REQUIREMENT> Reproduce the records word for word, with nothing left out.

※

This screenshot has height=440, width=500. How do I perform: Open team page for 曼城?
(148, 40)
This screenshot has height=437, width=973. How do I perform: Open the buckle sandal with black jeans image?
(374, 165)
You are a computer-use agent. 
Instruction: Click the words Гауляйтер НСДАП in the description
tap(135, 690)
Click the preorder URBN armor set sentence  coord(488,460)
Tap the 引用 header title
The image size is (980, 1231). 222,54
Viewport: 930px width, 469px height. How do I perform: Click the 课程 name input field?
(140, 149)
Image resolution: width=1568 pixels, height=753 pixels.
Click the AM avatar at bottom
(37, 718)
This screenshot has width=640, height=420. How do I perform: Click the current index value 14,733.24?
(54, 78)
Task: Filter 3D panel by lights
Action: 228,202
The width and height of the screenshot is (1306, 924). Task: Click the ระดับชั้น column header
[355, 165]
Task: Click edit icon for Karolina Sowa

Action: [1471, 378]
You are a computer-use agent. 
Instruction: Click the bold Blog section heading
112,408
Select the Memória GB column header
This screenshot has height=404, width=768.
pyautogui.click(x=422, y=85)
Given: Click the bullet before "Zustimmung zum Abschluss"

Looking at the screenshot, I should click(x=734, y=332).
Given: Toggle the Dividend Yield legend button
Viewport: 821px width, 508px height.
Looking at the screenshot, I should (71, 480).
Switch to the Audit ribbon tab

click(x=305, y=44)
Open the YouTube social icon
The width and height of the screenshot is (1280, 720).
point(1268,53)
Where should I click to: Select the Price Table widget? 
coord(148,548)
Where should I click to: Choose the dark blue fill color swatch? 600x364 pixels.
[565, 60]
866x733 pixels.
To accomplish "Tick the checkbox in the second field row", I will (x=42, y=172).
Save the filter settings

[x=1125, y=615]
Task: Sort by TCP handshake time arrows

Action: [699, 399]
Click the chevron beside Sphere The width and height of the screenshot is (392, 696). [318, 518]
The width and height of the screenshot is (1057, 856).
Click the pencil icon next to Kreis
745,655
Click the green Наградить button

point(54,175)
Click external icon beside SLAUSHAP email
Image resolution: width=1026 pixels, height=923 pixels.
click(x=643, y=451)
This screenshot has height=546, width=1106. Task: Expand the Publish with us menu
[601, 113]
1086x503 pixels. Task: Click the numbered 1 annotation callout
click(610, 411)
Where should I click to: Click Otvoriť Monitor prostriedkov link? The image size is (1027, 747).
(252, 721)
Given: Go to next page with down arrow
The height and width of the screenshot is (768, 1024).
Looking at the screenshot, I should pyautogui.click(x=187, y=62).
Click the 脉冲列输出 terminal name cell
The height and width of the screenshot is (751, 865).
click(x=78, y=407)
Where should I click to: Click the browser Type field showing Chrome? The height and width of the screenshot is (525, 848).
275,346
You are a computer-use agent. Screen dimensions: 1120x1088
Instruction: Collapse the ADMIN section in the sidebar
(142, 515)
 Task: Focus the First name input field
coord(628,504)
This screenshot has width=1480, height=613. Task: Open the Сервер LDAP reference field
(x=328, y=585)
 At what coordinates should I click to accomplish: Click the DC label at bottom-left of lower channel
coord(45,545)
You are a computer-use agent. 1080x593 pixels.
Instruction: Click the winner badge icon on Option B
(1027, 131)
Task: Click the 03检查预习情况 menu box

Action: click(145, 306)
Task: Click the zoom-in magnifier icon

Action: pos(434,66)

※

ANSWER SPACE>
This screenshot has height=440, width=500. How do I perform: Open team page for 曼城?
(148, 40)
This screenshot has height=437, width=973. How do I perform: Open the buckle sandal with black jeans image?
(374, 165)
You are a computer-use agent. 
Instruction: Click the words Гауляйтер НСДАП in the description
tap(135, 690)
Click the preorder URBN armor set sentence  coord(488,460)
Tap the 引用 header title
The image size is (980, 1231). 222,54
Viewport: 930px width, 469px height. How do I perform: Click the 课程 name input field?
(140, 149)
Image resolution: width=1568 pixels, height=753 pixels.
Click the AM avatar at bottom
(37, 718)
This screenshot has width=640, height=420. How do I perform: Click the current index value 14,733.24?
(54, 78)
Task: Filter 3D panel by lights
Action: 228,202
The width and height of the screenshot is (1306, 924). Task: Click the ระดับชั้น column header
[355, 165]
Task: Click edit icon for Karolina Sowa

Action: [1471, 378]
You are a computer-use agent. 
Instruction: Click the bold Blog section heading
112,408
Select the Memória GB column header
This screenshot has height=404, width=768.
pyautogui.click(x=422, y=85)
Given: Click the bullet before "Zustimmung zum Abschluss"

Looking at the screenshot, I should click(x=734, y=332).
Given: Toggle the Dividend Yield legend button
Viewport: 821px width, 508px height.
Looking at the screenshot, I should (71, 480).
Switch to the Audit ribbon tab

click(x=305, y=44)
Open the YouTube social icon
The width and height of the screenshot is (1280, 720).
point(1268,53)
Where should I click to: Select the Price Table widget? 
coord(148,548)
Where should I click to: Choose the dark blue fill color swatch? 600x364 pixels.
[565, 60]
866x733 pixels.
To accomplish "Tick the checkbox in the second field row", I will (x=42, y=172).
Save the filter settings

[x=1125, y=615]
Task: Sort by TCP handshake time arrows

Action: [699, 399]
Click the chevron beside Sphere The width and height of the screenshot is (392, 696). [318, 518]
The width and height of the screenshot is (1057, 856).
Click the pencil icon next to Kreis
745,655
Click the green Наградить button

point(54,175)
Click external icon beside SLAUSHAP email
Image resolution: width=1026 pixels, height=923 pixels.
click(x=643, y=451)
This screenshot has height=546, width=1106. Task: Expand the Publish with us menu
[601, 113]
1086x503 pixels. Task: Click the numbered 1 annotation callout
click(610, 411)
Where should I click to: Click Otvoriť Monitor prostriedkov link? The image size is (1027, 747).
(252, 721)
Given: Go to next page with down arrow
The height and width of the screenshot is (768, 1024).
Looking at the screenshot, I should pyautogui.click(x=187, y=62).
Click the 脉冲列输出 terminal name cell
The height and width of the screenshot is (751, 865).
click(x=78, y=407)
Where should I click to: Click the browser Type field showing Chrome? The height and width of the screenshot is (525, 848).
275,346
You are a computer-use agent. Screen dimensions: 1120x1088
Instruction: Collapse the ADMIN section in the sidebar
(142, 515)
 Task: Focus the First name input field
coord(628,504)
This screenshot has width=1480, height=613. Task: Open the Сервер LDAP reference field
(x=328, y=585)
 At what coordinates should I click to accomplish: Click the DC label at bottom-left of lower channel
coord(45,545)
You are a computer-use agent. 1080x593 pixels.
Instruction: Click the winner badge icon on Option B
(1027, 131)
Task: Click the 03检查预习情况 menu box

Action: click(145, 306)
Task: Click the zoom-in magnifier icon

Action: pos(434,66)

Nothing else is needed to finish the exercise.